Tapi pesawat tak kunjung berangkat. Penumpang sudah siap di tempat duduknya masing-masing, tapi tak ada tanda-tanda akan segera take off. Cukup lama waktu menunggu itu sampai akhirnya suara empuk itu menyapa lewat pengeras suara: permintaan maaf atas keterlambatan, serta pemberitahuan tentang keberangkatan yg segera. Saya sedikit menggerutu sebab pastinya saya bakalan membuat teman menunggu.
Pesawat mendarat di Palembang sekitar jam enam. Sekitar satu jam lebih lambat dari jadual. Maka sembari menunggu bagasi, segera saya sms teman yg mau menjemput tadi tentang kedatangan saya. Barangkali ia tak tahu, barangkali ia kemana gitu karena kebosanan menunggu tanpa adanya konfirmasi.

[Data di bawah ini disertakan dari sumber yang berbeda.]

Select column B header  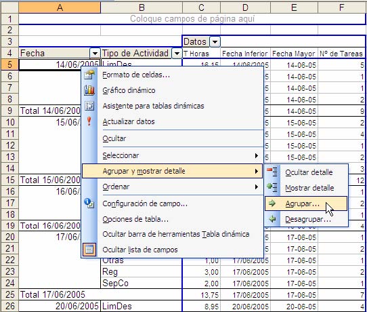(142, 7)
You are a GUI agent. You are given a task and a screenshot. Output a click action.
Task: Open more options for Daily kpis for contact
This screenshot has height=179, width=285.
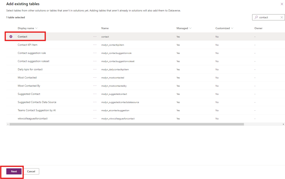95,69
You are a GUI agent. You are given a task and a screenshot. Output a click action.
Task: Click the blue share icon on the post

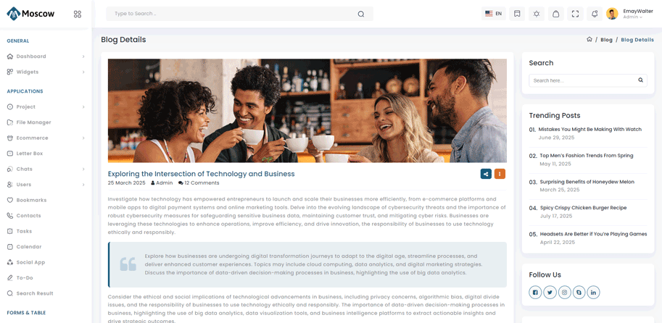[x=486, y=174]
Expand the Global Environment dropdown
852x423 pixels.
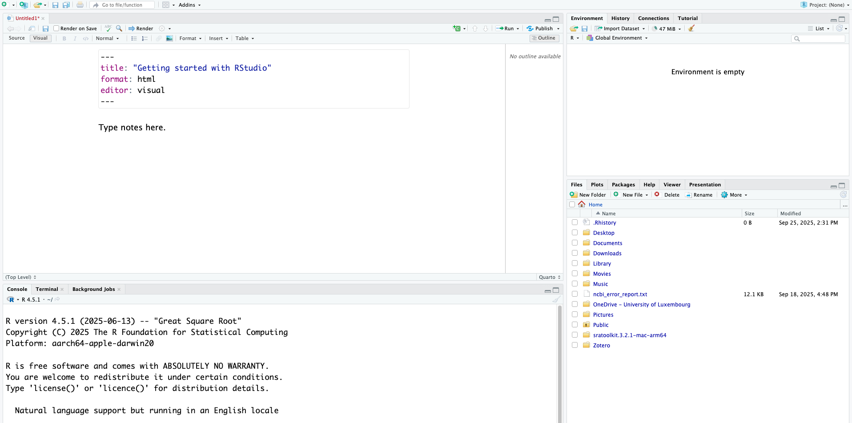621,38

Teman saya itu sedang ke masjid, begitulah kiranya ucapnya. Ia juga meminta saya menyusulnya ke sana setelah itu sebab lokasinya yg tak jauh dari pintu kedatangan. Ide bagus juga. Tak apalah.
Pintu kedatangan itu seperti pintu kedatangan bandara lain pada umumnya. Ramai oleh penjemput dengan beberapa membentangkan kertas nama, juga ramai oleh orang-orang yg menawarkan jasa transportasi. Saya, seperti rencana sebelumnya, sibuk mengitarkan pandangan mencari keberadaan masjid yg dimaksud teman saya. Hingga tak terlalu mengamati wajah-wajah, hingga sedikit abai sekitaran. Saat itulah, ketika saya masih celingukan, sebuah suara yg dekat sekali di telinga menyapa untuk menawarkan taksi. Saya menggeleng, mengucap bakalan dijemput, sembari terus melangkah. Saat itu saya memang sudah mendapatkan lokasi masjid yg dimaksud.
"dijemput siapa, pak?" hei, sopir ini lancang betul tanya-tanya mengingat saya sudah bergeser cukup banyak langkah dari pertama kali ia menyapa.
"teman" toh, akhirnya saya jawab juga.
Dan tak tertahankanlah tawa itu. Saya menoleh. Menemukan sepotong wajah yg sudah lama sekali tak saya temu. Senyumnya tetap jenaka, penampakannya pun tak segemuk yg ia kabarkan via internet. Tapi kami tak berpelukan. Hanya berjabat tangan, lalu bertukar senyum. Ah, saya tak tahu apakah rindu dengan lelaki ini. Dua tahun kami sekamar waktu kuliah dulu, menjalani masa-masa perjuangan di surabaya bersama, mencari beasiswa bersama, juga tak terhitung durasi waktu dimana kita isi berdua. Ada banyak cerita dengannya yg tak akan habis dibahas semalaman. Dan kini kita kembali bertemu, setelah tiga tahun lebih. Dalam keadaan berbeda, dalam status yang tak lagi sama.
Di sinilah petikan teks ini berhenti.